In the near future, essentially all brain tumor neurosurgery will be guided by imaging. This will include fMRI and diffusion tractography to help identify areas to be avoided by the neurosurgeon as well as molecular markers (e.g., new PET tracers) that will identify those areas of the tumor that are necessary to resect. Current neurosurgical navigational systems allow all of this multimodal information to be loaded onto a neurosurgical navigational computer and visualized during brain tumor surgery.

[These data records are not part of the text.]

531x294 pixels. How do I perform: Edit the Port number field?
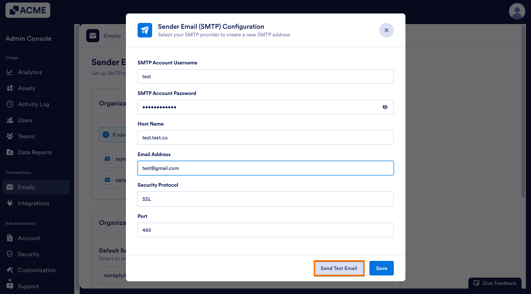265,230
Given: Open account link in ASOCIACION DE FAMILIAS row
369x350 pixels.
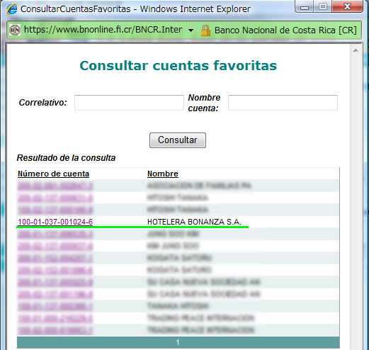Looking at the screenshot, I should tap(55, 186).
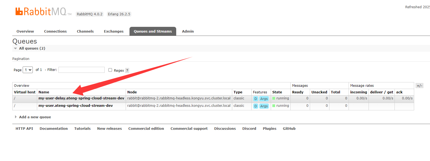Click the Args badge on my-user.ateng queue row

click(x=264, y=106)
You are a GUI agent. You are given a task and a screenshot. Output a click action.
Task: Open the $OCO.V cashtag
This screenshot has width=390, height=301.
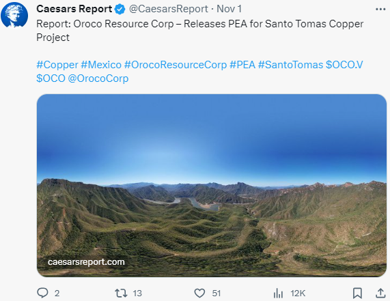pos(344,65)
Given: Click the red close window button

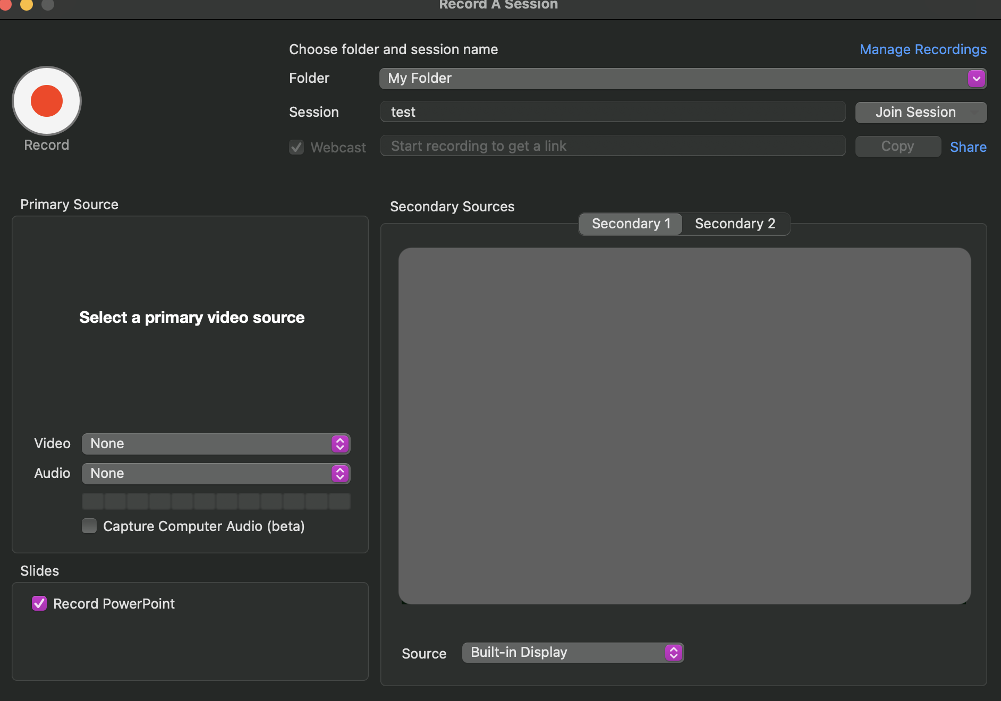Looking at the screenshot, I should point(5,4).
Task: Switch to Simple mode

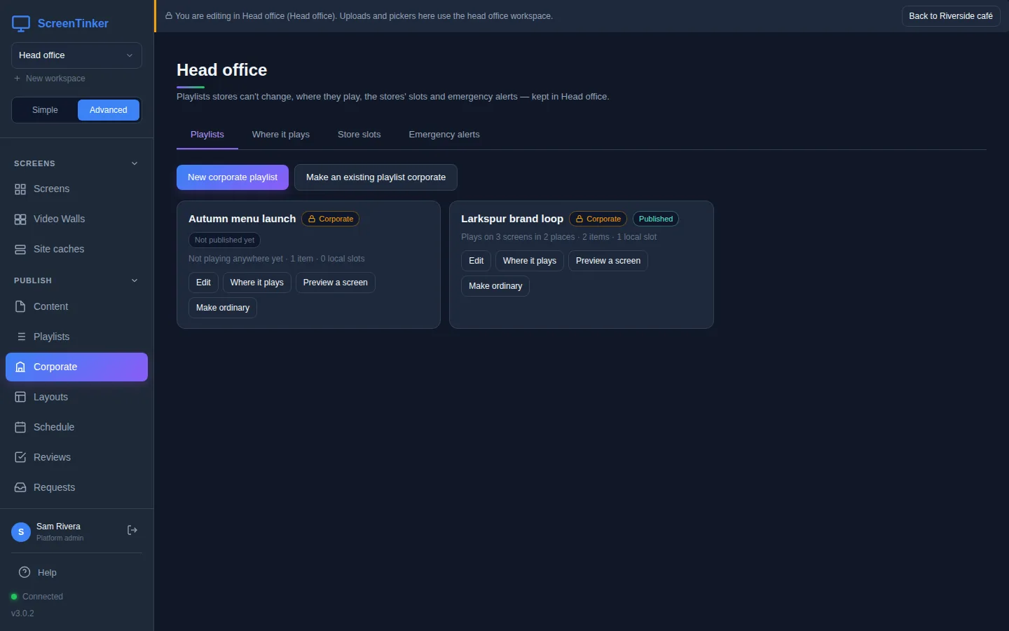Action: coord(45,110)
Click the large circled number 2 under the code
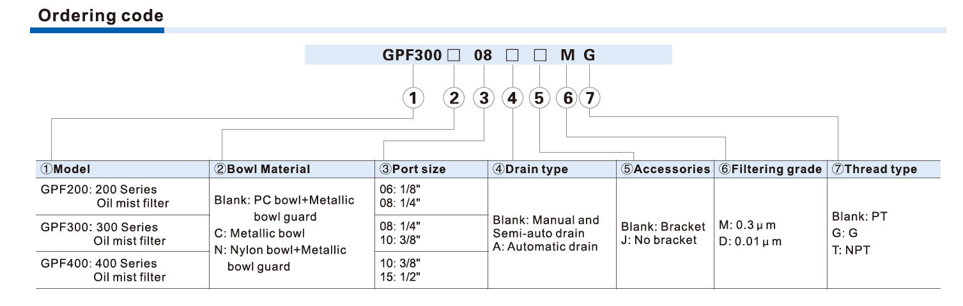 pyautogui.click(x=454, y=98)
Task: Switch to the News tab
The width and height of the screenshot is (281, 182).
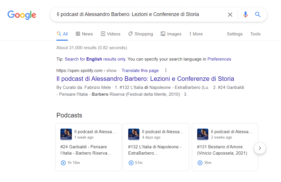Action: coord(84,34)
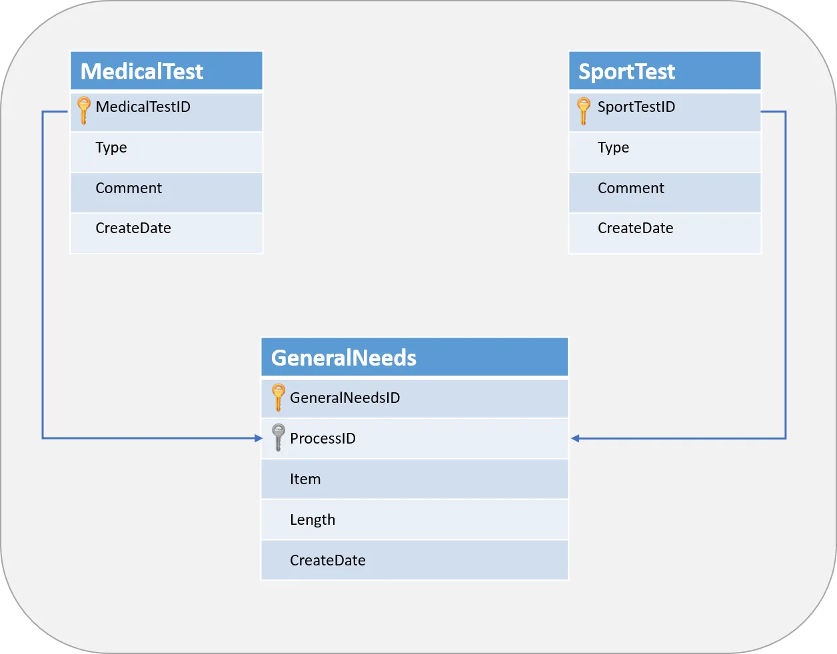Select the Comment row in MedicalTest table

[x=167, y=189]
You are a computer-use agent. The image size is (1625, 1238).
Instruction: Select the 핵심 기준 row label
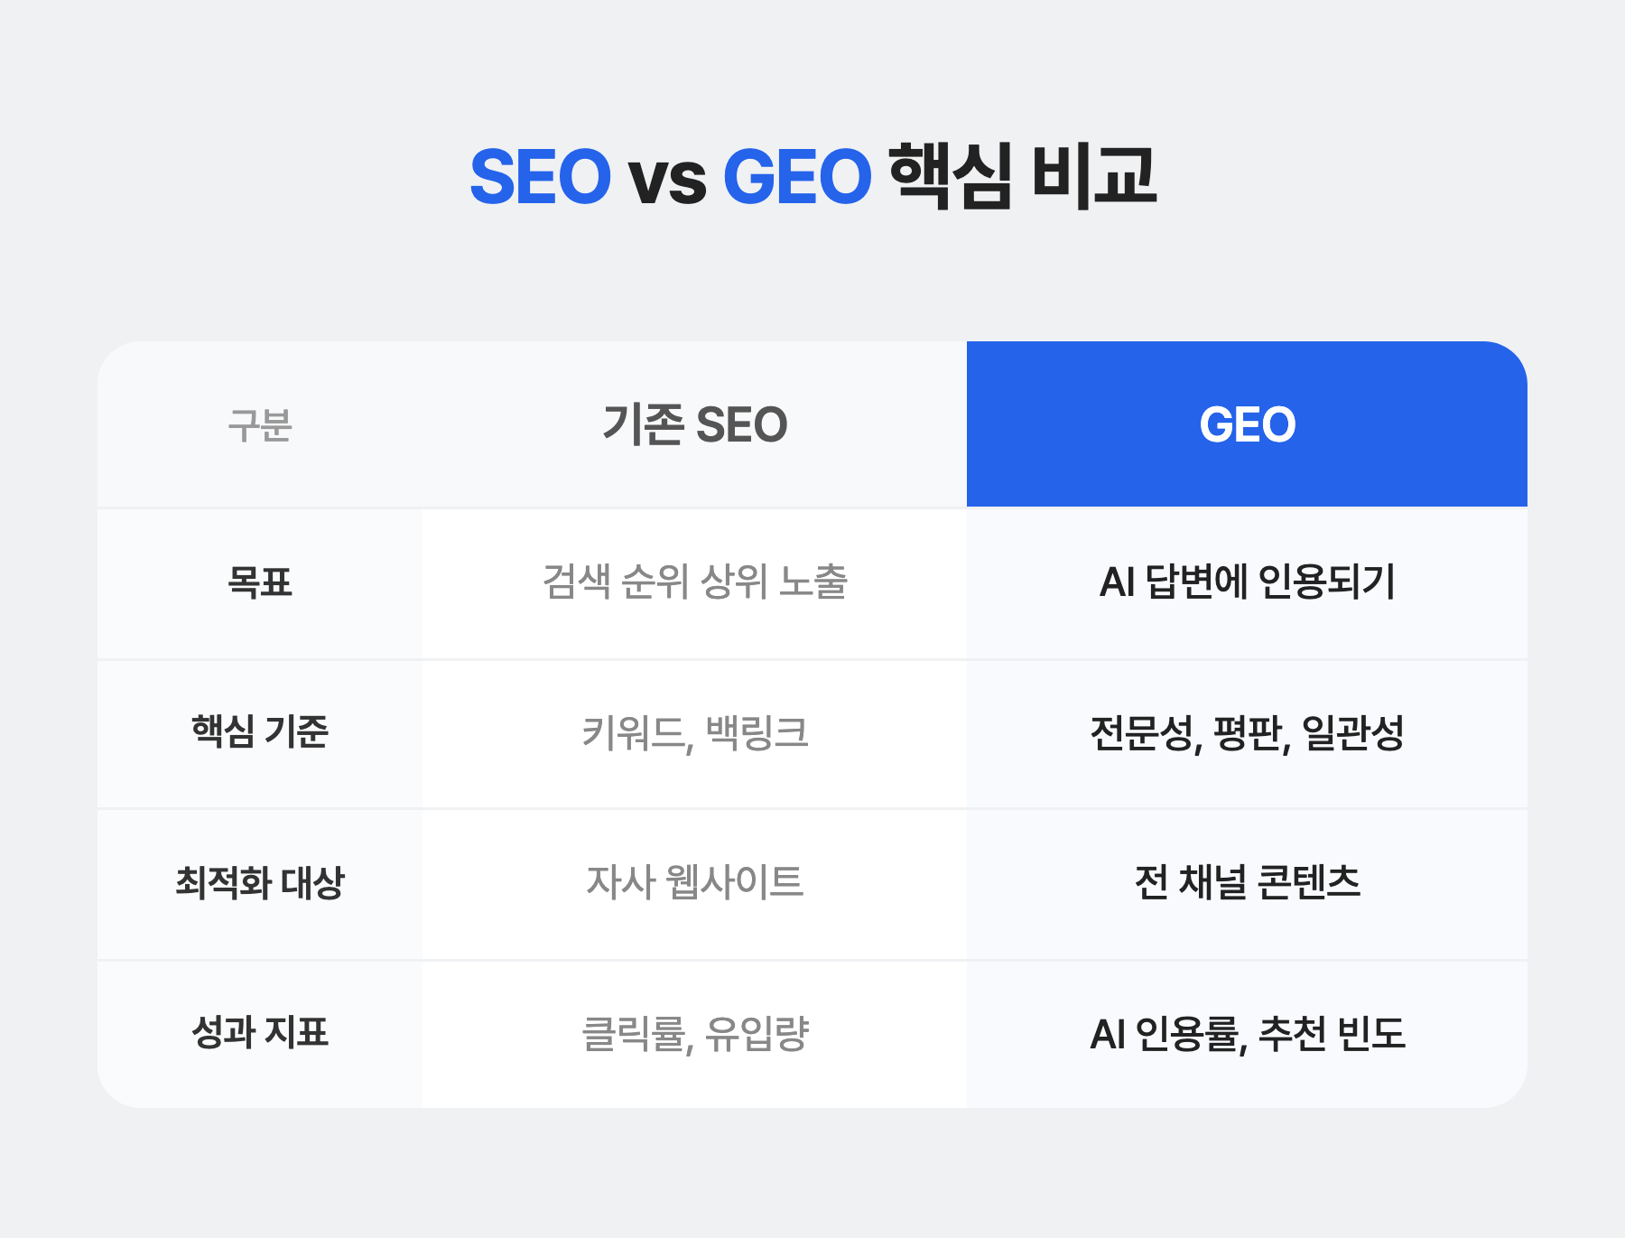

With increased use and understanding of the technique, fMRI-guided presurgical planning concerning atypical anatomy (e.g., disruptions caused by tumors and tumor neovasculature) will improve and become more reliable [102]. In addition, fMRI is also proving to be an important tool in studies of cortical plasticity, as well as in the clinical setting, providing neurosurgeons with valuable information that may influence their decision on whether or not to perform surgery [5,6]. Another area of active fMRI research relevant to neurosurgical planning is the body specificity of fMRI data and how an individual’s movement habits, experiences and medical history affect the results of motor imagery fMRI [42]. This 2009 study concluded that because the imagination of movement is most likely to be envisioned based on the way than an individual would normally perform a motion, motor imagery, fMRI results reflects one’s lifestyle, including handedness, movement, habits and patterns [43].


fMRI is important to the understanding of brain mechanisms, function and structure as well as to the localization of critical motor, speech and cognitive function. It has many advantages when compared with other methods of neuroimaging and functional mapping: it is noninvasive, it does not entail the use of radioactive isotopes, it is easily repeatable and it has no known risks [2]. The use of fMRI use in presurgical mapping tasks, such as locating motor, sensory, language and/or memory functional areas in relation to a lesion, is becoming increasingly widespread and accepted [4]. Current research is investigating other exciting uses of the technique, such as more patient-specific functional mapping.

Financial & competing interests disclosure

The authors have no relevant affiliations or financial involvement with any organization or entity with a financial interest in or financial conflict with the subject matter or materials discussed in the manuscript. This includes employment, consultancies, honoraria, stock ownership or options, expert testimony, grants or patents received or pending, or royalties.

No writing assistance was utilized in the production of this manuscript.